Further stratification into subgroups showed extremely high incidence rates for albuminuria among males aged 50 years and above, with a PIR factor of >3.5, being a smoker, and having no previous conditions related to diabetes-on the same lines at all of the biomarkers analyzed. In addition, RCS analysis revealed a significant linear association between all examined biomarkers and the incidence of albuminuria. These findings indicate that Ln-CLR, Ln-IBI, and Ln-NAR could serve as critical biomarkers for future clinical guidelines aimed at screening and follow-up of high-risk populations.

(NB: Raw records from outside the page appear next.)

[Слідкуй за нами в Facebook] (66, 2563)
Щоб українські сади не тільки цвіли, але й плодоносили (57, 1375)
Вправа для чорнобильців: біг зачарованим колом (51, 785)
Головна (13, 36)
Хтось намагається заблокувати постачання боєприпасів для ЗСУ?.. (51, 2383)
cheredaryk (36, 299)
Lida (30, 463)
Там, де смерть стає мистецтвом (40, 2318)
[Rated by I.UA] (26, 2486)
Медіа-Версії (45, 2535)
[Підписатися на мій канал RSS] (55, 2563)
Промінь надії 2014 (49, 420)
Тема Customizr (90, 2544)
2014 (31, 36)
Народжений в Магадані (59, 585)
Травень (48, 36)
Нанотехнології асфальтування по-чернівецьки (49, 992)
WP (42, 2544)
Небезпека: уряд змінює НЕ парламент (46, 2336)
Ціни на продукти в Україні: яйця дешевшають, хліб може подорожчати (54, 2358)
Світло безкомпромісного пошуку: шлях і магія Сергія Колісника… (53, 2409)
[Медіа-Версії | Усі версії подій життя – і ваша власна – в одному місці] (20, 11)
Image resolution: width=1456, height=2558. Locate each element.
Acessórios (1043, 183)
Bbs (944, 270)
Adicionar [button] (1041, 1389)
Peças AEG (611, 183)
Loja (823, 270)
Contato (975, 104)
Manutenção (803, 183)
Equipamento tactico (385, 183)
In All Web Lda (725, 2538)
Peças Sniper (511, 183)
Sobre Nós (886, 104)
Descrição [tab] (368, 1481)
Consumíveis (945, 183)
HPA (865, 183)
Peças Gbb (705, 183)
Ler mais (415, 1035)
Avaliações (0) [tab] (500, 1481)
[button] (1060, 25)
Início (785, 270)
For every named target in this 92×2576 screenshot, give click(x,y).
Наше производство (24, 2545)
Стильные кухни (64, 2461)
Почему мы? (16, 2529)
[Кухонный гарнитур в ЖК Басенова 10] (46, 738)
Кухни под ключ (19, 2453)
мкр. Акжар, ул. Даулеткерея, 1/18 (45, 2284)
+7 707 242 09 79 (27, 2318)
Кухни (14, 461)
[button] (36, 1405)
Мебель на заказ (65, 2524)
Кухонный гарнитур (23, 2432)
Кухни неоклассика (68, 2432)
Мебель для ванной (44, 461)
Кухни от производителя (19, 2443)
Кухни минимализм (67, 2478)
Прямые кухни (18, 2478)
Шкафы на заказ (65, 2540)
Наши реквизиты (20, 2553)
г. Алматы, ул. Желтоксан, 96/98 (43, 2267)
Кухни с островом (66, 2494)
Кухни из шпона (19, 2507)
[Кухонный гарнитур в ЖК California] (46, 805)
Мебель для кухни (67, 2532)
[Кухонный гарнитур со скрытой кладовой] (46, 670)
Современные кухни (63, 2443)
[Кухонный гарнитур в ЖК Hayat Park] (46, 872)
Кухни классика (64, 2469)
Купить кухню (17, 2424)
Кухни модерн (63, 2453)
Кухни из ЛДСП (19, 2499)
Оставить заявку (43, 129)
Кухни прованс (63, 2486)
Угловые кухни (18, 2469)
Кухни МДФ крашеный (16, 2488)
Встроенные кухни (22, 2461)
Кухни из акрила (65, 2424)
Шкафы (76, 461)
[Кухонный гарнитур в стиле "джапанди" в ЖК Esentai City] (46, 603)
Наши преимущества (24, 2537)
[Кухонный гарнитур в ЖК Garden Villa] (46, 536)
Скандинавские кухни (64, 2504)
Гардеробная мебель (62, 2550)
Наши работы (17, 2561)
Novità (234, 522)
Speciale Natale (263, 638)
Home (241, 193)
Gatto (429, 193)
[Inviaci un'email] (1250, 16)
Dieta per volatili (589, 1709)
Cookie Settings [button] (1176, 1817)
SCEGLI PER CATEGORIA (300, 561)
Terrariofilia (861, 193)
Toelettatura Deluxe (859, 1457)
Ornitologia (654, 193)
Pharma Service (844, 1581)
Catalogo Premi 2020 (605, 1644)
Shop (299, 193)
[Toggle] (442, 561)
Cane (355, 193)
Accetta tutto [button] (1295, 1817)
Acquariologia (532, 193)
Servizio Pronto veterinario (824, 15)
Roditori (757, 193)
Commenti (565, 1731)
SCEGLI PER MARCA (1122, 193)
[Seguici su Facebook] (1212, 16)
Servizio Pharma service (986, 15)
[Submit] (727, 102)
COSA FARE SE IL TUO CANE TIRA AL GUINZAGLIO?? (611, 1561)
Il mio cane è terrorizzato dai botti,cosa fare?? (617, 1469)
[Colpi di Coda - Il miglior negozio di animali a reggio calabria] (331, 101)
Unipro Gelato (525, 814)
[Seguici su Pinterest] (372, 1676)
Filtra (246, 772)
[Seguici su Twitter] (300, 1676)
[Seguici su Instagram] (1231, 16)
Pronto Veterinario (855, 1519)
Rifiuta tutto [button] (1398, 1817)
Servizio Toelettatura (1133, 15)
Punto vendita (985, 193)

Some key strengths underlying the current study include that the indicators are widely available and therefore can be more widely applied. We have taken extra care to adjust for as many possible confounding factors, thus enhancing the reliability of our results. Besides, sensitivity analyses conducted reinforce stability and dependability of the results. Nevertheless, some limitations do apply in this study. Being a cross-sectional study, it is limited to the establishment of a cause-and-effect relationship between high inflammatory markers and albuminuria, which future prospective studies have to clarify. Furthermore, the nature of inflammatory markers in this study has limited predictive value, thus suggesting that further studies might want to incorporate other biomarkers in order to increase the predictive value of their findings. Lastly, the generalizability of the findings of the study is somewhat limited in that all the participants were from the United States; thus, the applicability of such results in other countries or ethnicities requires further research to application.

Conclusion

In summary, our results highlight a strong association between elevated levels of inflammatory markers and the presence of albuminuria. These findings emphasize the critical role that maintaining a low level of inflammation plays in reducing the risk of albuminuria and promoting overall long-term health. Future clinical practices should focus on closely monitoring inflammatory markers in specific populations and implementing targeted interventions. Early intervention strategies for individuals with high inflammatory levels could optimize outcomes, improving the precision and efficacy of clinical decision-making and enhancing patient health outcomes.